「それって本当に好きだったの?」
「好きだったに決まってるじゃないですかぁ」
確かに、こんなすぐに諦めてしまうなんて、あたしの好きって気持ちは弱かったんじゃないかって思ってしまうのはわかる。即答で全否定できないところがある。
でも、優真が好きだった日々が、毎日が、キラキラしていたのは確かだった。
どんなにムカついても結局優真は許してしまったし、優真が笑っているとあたしも嬉しかった。そんな感情、好き以外、何て言葉で表すの?
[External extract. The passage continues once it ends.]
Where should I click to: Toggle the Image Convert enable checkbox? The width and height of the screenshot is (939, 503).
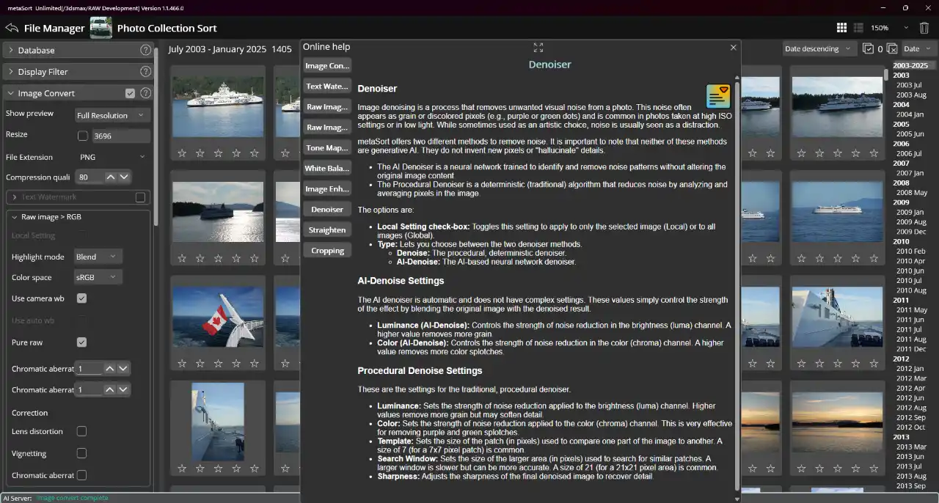(130, 93)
「ただ、……ただ、ずっと頑張ってきたのに後からひょっこり現れた人に簡単に取られちゃって、あたしは何のために頑張ってきたんだろうって」
そう、優真のために頑張ることに疲れてしまったのだ。
「人の気持ちは必ず手に入るわけじゃないのに、こんなにガッカリしてるのおかしいですかね?」
あたしはずっと優真が好きだったと同時に両想いになれると、むしろ両想いだと信じていた。
あたしがまさか自意識過剰の勘違い野郎だったとは。段々と怒りが落ち着いてきたからか、恥ずかしさが湧き上がってくる。
あたしは短いスカートと足の境目に視線を落とした。